▶ _TO BE DONE_:
(a) In the text on the Minneapolis Neighborhood Revitalization Program, what year are the legislation that created the program and its independent funding source scheduled to end?
(b) Pick up the text on the Minneapolis Neighborhood Revitalization Program after its last sentence and carry it forward.

Minneapolis looks for new model of Community Participation.
The N'hoods work for future funding and NRP continuance.


Framework for the Future

Resources and Background

Framework for the Future (58 Kb PDF)
    Executive Summary (16 Kb PDF)
Framework - Annotated (86 Kb PDF)

New itemsFramework - Public Comments.( MS Word format.)

Keewaydin 2/28/08 Presentation
   Powerpoint (188 Kb .ppt)
   Adobe Acrobat (560 Kb .pdf)

NRP

Neighbors4nrp.com a citizen group working to continue NRP.

 

  Responses to the Framework

Framework - Public Comments.( MS Word format.)

Corcoran Neighborhood's comments
Framework Concerns (From the Neighbors4NRP group)
 

The city has laid out a proposal for the future of neighborhood participation in a document called Framework for the Future. Is this an improvement to citizen involvement, or an attempt to dismantle NRP?  

Background: For 18 years, the Minneapolis Neighborhood Revitalization Program has been one of the most successful, and award-winning, citizen participation programs in the country. Unfortunately, the legislation that created NRP and the provided an independant funding source are scheduled to end in 2009. With it would go all 68 neighborhood organizations along with local-level advocacy and the neighborhood-chosen improvement projects like low-interest home improvement loans, police and crime reduction funding, environmental improvements, and much more.

The NRP program and the City's neighborhood organizations are up against a City Council and Mayor who, in spite of lip-service to the contrary, have long wanted to end this model of citizen empowerment and fold any remains into the City's communications department.

Highlights of the draft Framework:
1) replace the NRP central office with a new community engagement division under the City Coordinator (budget: $1 million);
2) replace the NRP Policy Board with a Governing Board that advises, but does not control the budget or select its own director; Not the real cover
3) provide $2 million annually in administrative funding to neighborhood groups as part of the annual city budget process (less than $30,000 per neighborhood group);
4) set up a Neighborhood Investment Fund (NIF) for neighborhood programs (with budget and source of funds not identified);
5) provide part of those funds to neighborhoods through an allocation process, and the rest through a competitive micro-grant process.

▶ _INFORMATION SHOWN_:

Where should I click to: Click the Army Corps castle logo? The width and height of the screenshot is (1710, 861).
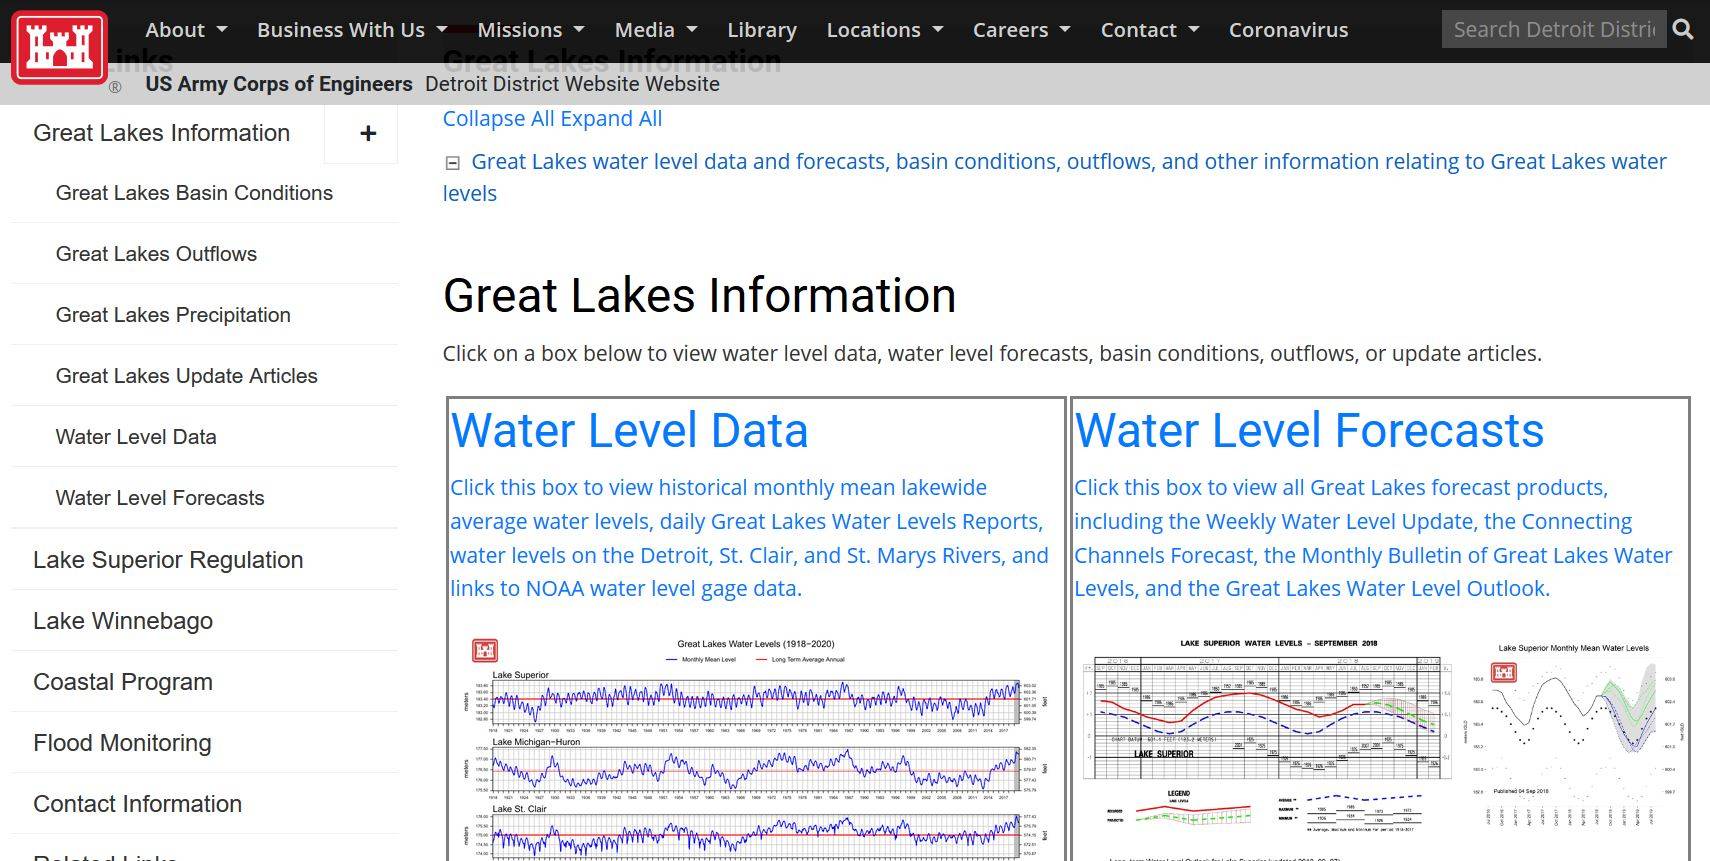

▶ _RESULTS FOR THE EXERCISE_:
(a) 2009

(b)
Short Counterpoint:  Compared to the original legislated NRP budget of $20 million per year, $3 million will not go far. And, there is no firm commitment to fund the NIF, so no guarantee of additional money. Thirty thousand dollars per year will not keep a neighborhood office open. While it may pay for a few newsletters, insurance, and bookkeeping, etc., it won’t pay for rent, staff, equipment, or other basic office expenses. Nor will it pay for websites, community events, volunteer support, or any programs such as housing loans, environmental programs, safety initiatives, economic development, and so on.

Even with some token funding in the NIF, neighborhood programs would have to align with city priorities, not necessarily the neighborhood’s priorities. For example, if a neighborhood wants to offer home improvement loans, and the city’s priority du jour is first-time homebuyer assistance, which program do you think the City will fund? Also consider that the City's budget is redrawn every year, and cuts could be made by the Mayor and Council at their sole discretion.

It's not about money: In it's current form, the NRP program doesn't compete against, or use any of the City's general funds (police, fire, public works, administration, etc.). And even if fully funded into the future using taxpayer dollars, the program would cost the City less than 7/10ths of 1% of the City's $1.6 Billion budget. To offset that cost, NRP has already leveraged multi-million dollars of home and business improvements, brought many old and new partners together to benefit the city, has provided countless programs and projects city-wide that would not otherwise be available through services provided by the City of Minneapolis.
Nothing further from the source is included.